Generalized Kazakov-Migdal-Kontsevich Model: group theory aspects
S. Kharchev, A. Marshakov, A. Mironov, A. Morozov
TL;DR
The paper develops a group-theoretic framework for the Generalized Kazakov-Migdal-Kontsevich Model (G(KM)^2), showing that the model can be expanded in GL group characters and interpreted as a sum over representations in the weight space, with discrete sums replacing integrals for unitary groups. In the D=0 limit, the model reduces to a Generalized Kontsevich integral, which yields a Toda-lattice τ-function and a simple Grassmannian point in the Kontsevich phase, while a steepest-descent regime leads to a more intricate Grassmannian element in a distinct Kontsevich phase. The work develops determinant (fermionic) representations of τ-functions, elucidates singular KP τ-functions associated with GL characters, and presents a bilinear character construction that connects to known τ-functions such as the Itzykson-Zuber formula. It also discusses vertex-operator sewing and topology-changing operations, their relation to 2d Yang-Mills theory, and the dichotomy between character and Kontsevich phases in both continuous and discretized (unitary) Kontsevich models. The study highlights open questions about the proper group-theoretic interpretation of integrals over moduli and identifies multiple directions for future research in the interplay between representation theory, integrable hierarchies, and matrix-model phases.
Abstract
The Kazakov-Migdal model, if considered as a functional of external fields, can be always represented as an expansion over characters of $GL$ group. The integration over "matter fields" can be interpreted as going over the {\it model} (the space of all highest weight representations) of $GL$. In the case of compact unitary groups the integrals should be substituted by {\it discrete} sums over weight lattice.
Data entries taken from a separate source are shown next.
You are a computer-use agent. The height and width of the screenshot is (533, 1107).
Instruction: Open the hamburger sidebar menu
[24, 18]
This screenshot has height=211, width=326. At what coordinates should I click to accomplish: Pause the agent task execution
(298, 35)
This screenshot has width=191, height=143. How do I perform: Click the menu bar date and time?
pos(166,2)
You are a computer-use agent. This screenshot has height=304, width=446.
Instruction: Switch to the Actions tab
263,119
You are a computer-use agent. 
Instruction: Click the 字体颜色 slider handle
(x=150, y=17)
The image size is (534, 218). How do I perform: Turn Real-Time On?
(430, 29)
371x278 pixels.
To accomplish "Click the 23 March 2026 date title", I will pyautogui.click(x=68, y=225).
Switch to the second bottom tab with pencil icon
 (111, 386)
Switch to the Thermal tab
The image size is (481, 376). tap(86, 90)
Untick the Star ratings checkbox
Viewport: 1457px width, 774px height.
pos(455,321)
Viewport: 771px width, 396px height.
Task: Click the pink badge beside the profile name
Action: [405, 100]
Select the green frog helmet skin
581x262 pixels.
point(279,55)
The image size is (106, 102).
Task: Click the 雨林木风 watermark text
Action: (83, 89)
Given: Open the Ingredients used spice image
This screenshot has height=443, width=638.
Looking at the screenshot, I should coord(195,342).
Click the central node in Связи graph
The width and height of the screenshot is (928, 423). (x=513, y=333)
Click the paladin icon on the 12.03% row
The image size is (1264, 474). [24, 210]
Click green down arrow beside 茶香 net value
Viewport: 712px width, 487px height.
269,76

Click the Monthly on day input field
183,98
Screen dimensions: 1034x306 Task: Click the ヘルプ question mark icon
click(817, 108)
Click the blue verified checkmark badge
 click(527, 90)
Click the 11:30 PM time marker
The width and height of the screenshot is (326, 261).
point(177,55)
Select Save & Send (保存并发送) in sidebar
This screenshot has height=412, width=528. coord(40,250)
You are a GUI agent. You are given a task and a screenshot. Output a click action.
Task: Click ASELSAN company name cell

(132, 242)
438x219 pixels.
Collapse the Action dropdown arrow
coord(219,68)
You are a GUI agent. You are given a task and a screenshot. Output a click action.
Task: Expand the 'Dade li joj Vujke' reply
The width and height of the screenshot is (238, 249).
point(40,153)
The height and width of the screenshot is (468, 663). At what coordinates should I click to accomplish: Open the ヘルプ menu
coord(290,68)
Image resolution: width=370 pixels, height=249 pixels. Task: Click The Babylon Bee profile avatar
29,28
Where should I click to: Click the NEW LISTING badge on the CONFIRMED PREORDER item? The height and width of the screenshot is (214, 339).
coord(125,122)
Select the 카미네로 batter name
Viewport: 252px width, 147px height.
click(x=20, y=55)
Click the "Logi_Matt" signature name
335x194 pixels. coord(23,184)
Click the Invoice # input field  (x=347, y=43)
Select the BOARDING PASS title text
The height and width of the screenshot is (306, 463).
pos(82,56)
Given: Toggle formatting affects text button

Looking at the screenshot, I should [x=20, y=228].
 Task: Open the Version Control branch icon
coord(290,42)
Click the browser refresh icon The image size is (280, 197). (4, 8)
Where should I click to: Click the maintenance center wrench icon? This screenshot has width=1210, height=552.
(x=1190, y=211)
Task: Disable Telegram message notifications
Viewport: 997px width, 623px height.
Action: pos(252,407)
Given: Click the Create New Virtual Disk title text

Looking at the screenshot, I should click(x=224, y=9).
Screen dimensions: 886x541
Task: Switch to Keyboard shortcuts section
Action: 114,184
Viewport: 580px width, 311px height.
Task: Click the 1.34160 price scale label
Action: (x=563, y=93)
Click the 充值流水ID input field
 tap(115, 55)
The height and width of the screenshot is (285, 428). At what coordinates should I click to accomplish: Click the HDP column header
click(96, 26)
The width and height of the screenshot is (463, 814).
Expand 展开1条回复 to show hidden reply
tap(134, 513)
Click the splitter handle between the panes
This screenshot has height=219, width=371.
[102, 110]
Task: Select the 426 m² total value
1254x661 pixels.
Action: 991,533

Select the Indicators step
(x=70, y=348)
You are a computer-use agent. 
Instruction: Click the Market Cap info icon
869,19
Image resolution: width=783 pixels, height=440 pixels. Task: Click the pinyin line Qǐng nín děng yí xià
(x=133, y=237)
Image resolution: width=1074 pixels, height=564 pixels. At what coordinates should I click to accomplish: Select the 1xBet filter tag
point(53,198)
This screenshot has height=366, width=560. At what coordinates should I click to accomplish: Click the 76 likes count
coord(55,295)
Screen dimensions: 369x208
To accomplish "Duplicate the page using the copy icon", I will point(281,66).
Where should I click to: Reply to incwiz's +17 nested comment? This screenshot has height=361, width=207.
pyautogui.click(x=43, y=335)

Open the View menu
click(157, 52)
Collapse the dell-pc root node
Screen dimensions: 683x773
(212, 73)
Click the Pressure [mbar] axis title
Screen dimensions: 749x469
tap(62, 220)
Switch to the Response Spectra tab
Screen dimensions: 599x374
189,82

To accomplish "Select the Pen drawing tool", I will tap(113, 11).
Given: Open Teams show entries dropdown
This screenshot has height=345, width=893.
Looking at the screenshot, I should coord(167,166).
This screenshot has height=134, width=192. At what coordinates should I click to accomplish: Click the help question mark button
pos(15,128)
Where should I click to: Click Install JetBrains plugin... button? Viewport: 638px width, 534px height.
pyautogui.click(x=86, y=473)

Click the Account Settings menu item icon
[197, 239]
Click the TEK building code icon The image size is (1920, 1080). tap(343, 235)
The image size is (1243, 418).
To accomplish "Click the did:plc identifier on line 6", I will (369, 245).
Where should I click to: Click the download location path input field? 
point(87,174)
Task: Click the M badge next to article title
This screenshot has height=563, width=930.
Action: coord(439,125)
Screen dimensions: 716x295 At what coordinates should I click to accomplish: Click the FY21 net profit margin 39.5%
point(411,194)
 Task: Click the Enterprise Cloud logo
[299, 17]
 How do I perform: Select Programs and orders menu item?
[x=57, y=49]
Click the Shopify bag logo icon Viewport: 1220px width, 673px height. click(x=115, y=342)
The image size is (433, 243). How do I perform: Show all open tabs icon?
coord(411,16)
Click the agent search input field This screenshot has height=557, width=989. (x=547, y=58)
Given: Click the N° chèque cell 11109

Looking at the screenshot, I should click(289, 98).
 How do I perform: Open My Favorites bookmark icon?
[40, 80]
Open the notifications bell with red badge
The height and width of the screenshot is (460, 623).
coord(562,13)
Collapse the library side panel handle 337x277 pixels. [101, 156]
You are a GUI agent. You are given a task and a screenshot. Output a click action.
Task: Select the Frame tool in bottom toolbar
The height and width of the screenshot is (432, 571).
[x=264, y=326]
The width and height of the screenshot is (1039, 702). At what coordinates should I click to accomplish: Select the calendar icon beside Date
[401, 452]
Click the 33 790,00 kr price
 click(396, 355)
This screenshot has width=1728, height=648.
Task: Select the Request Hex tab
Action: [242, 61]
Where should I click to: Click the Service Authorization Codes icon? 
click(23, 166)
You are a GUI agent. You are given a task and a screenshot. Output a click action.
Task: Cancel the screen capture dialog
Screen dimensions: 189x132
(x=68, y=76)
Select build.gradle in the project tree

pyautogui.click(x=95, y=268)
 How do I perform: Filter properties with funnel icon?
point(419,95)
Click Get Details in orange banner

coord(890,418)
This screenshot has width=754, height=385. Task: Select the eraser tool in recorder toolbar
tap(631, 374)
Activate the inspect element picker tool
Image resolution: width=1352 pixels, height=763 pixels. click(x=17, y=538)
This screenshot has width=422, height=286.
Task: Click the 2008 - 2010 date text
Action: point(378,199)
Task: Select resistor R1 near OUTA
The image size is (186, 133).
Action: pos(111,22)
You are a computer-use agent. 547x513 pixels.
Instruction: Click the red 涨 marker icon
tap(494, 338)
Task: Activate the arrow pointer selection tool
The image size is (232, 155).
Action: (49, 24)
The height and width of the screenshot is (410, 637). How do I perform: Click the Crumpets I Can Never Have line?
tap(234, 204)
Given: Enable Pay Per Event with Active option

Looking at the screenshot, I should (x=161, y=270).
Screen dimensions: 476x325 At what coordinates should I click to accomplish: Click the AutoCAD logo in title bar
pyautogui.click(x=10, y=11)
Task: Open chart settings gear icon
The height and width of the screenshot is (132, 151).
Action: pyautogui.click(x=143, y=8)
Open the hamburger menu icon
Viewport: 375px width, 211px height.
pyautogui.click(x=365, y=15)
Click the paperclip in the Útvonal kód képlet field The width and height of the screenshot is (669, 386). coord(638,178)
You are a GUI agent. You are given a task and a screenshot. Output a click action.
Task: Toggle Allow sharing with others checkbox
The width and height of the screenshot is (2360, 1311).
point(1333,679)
The $D=0$ version of the model is the Generalized Kontsevich integral, which in the above-mentioned unitary (discrete) situation coincides with partition function of the $2d$ Yang-Mills theory with the target space of genus $g=0$ and $m=0,1,2$ holes. This particular quantity is always a bilinear combination of characters and appears to be a Toda-lattice $τ$-function. (This is generalization of the classical statement that individual $GL$ characters are always singular KP $τ$-functions.) The corresponding element of the Universal Grassmannian is very simple and somewhat similar to the one, arising in investigations of the $c=1$ string models. However, under certain circumstances the formal sum over representations should be evaluated by steepest descent method and this procedure leads to some more complicated elements of Grassmannian. This "Kontsevich phase" as opposed to the simple "character phase" deserves further investigation.